**Required action:**
The whole listing needs to be written out exactly, except for any images.

········

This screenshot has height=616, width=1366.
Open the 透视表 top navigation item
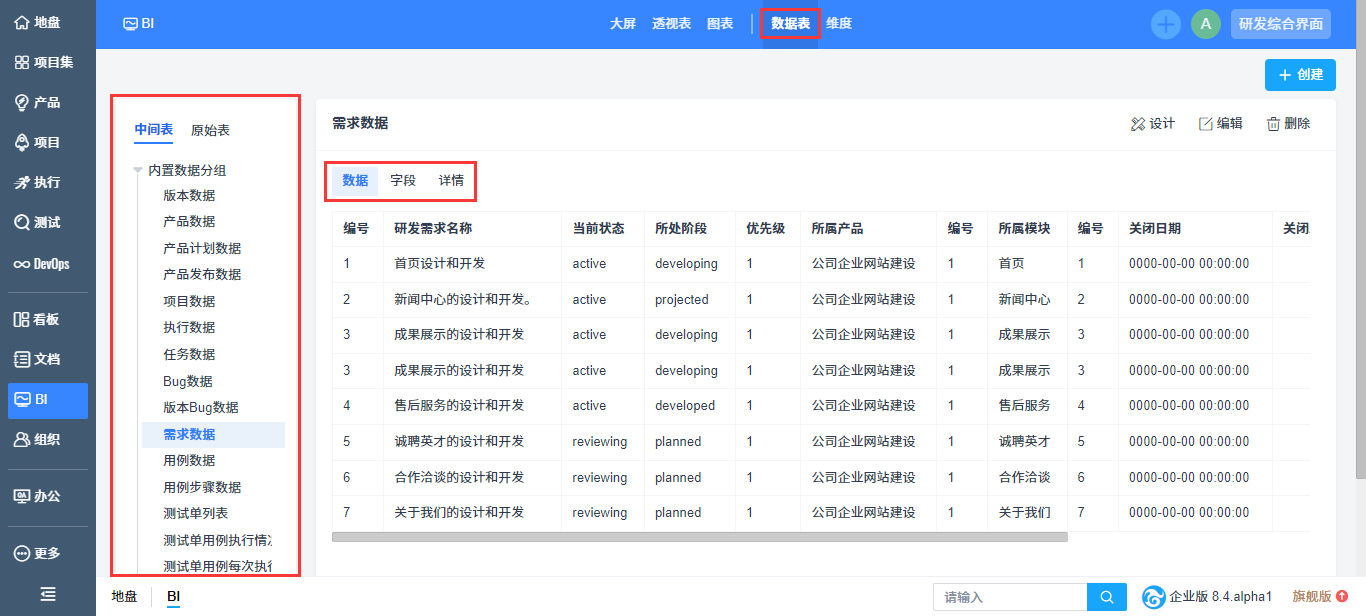tap(671, 23)
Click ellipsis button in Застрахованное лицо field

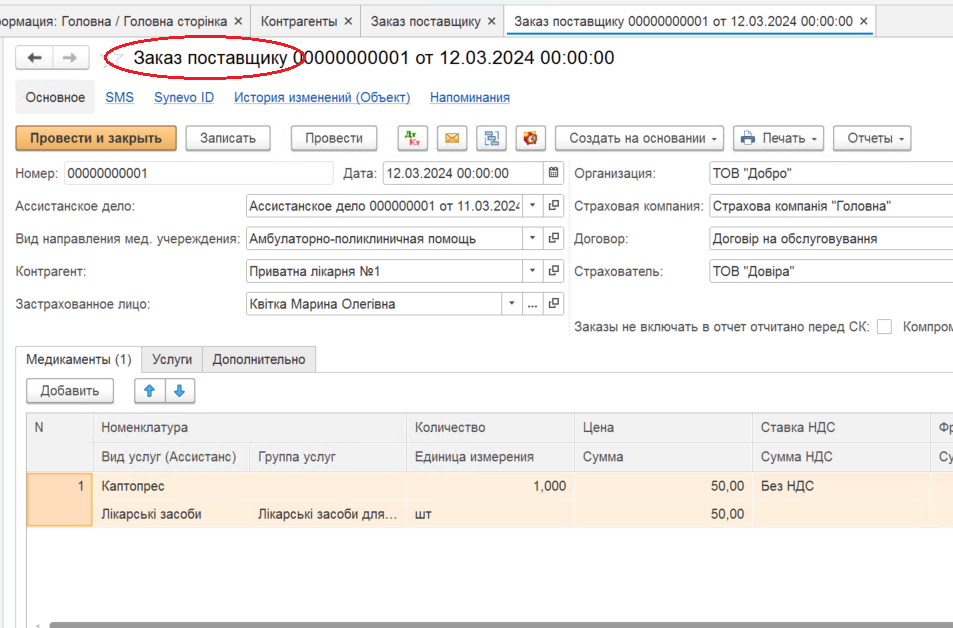(533, 304)
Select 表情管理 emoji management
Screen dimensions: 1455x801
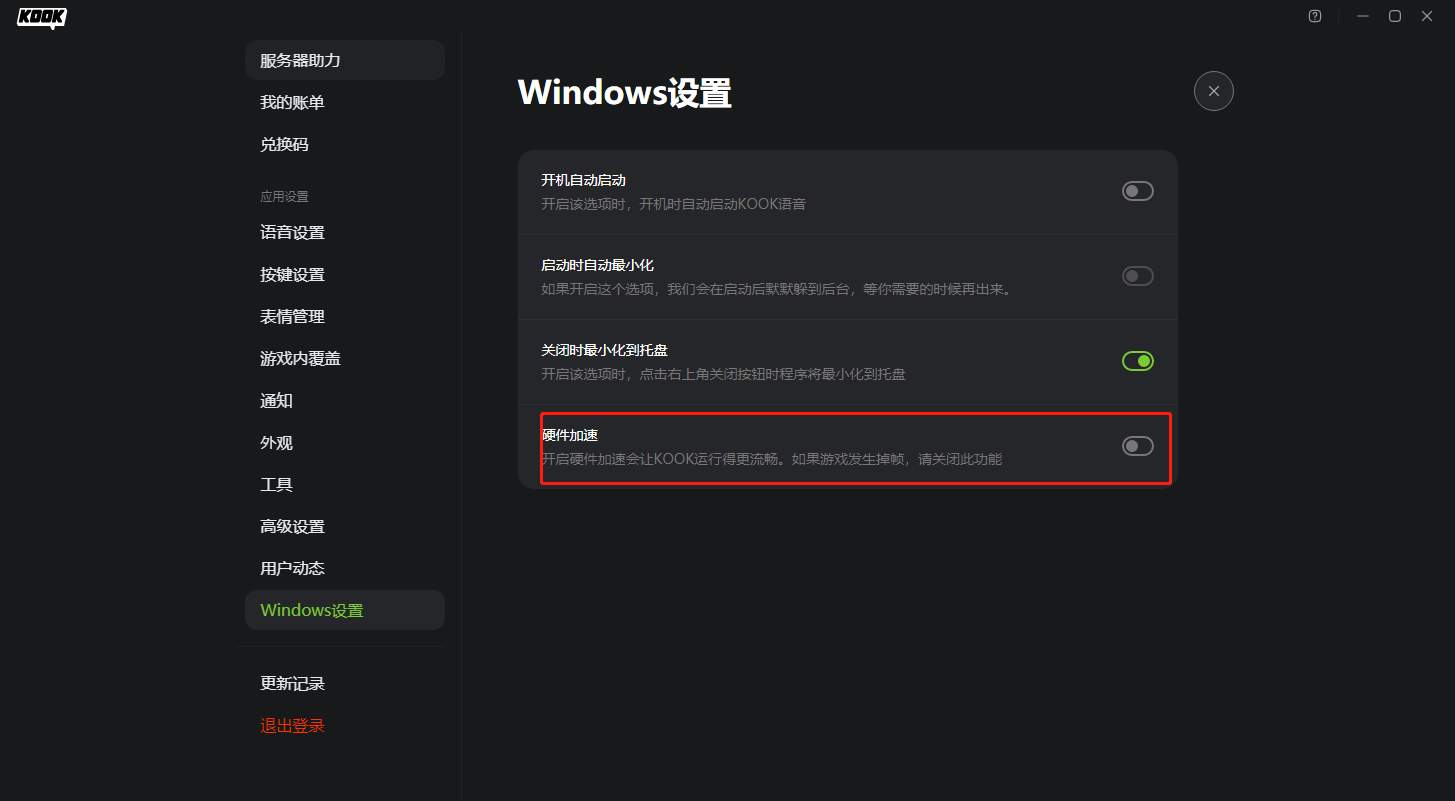pyautogui.click(x=292, y=316)
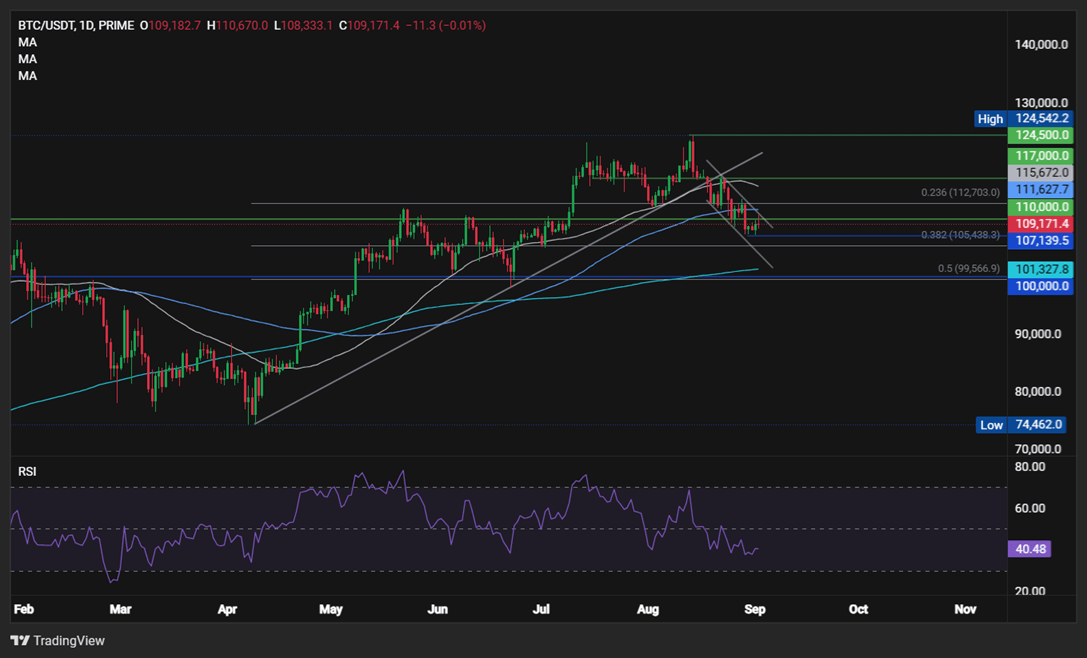The height and width of the screenshot is (658, 1087).
Task: Select the 0.236 Fibonacci level label
Action: pyautogui.click(x=960, y=193)
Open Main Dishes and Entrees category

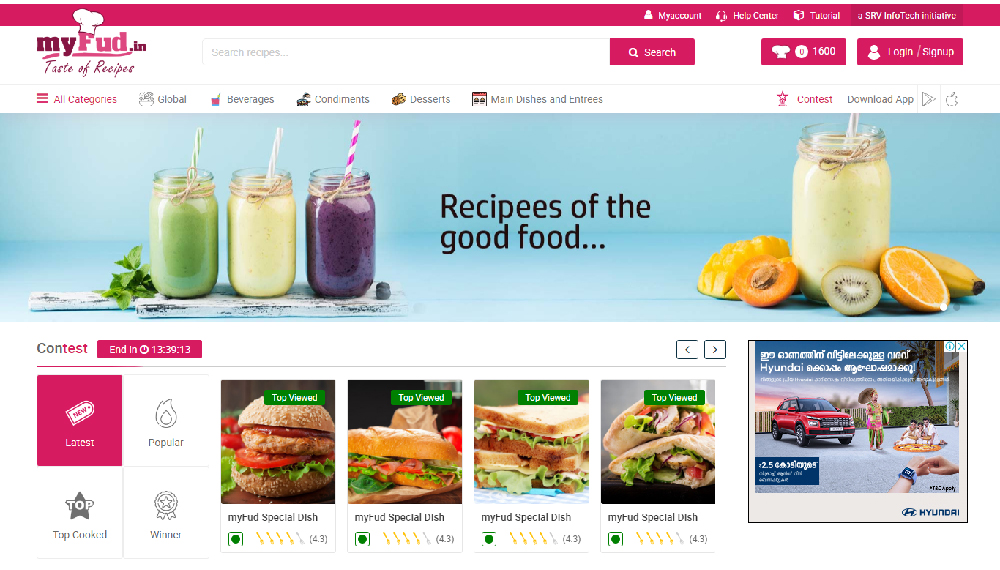coord(537,99)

········

**Finished exercise:**
This screenshot has height=616, width=1366.
Open the 透视表 top navigation item
tap(671, 23)
Click ellipsis button in Застрахованное лицо field

(533, 304)
Select 表情管理 emoji management
Screen dimensions: 1455x801
pyautogui.click(x=292, y=316)
The height and width of the screenshot is (658, 1087).
Task: Select the 0.236 Fibonacci level label
Action: pyautogui.click(x=960, y=193)
Open Main Dishes and Entrees category

coord(537,99)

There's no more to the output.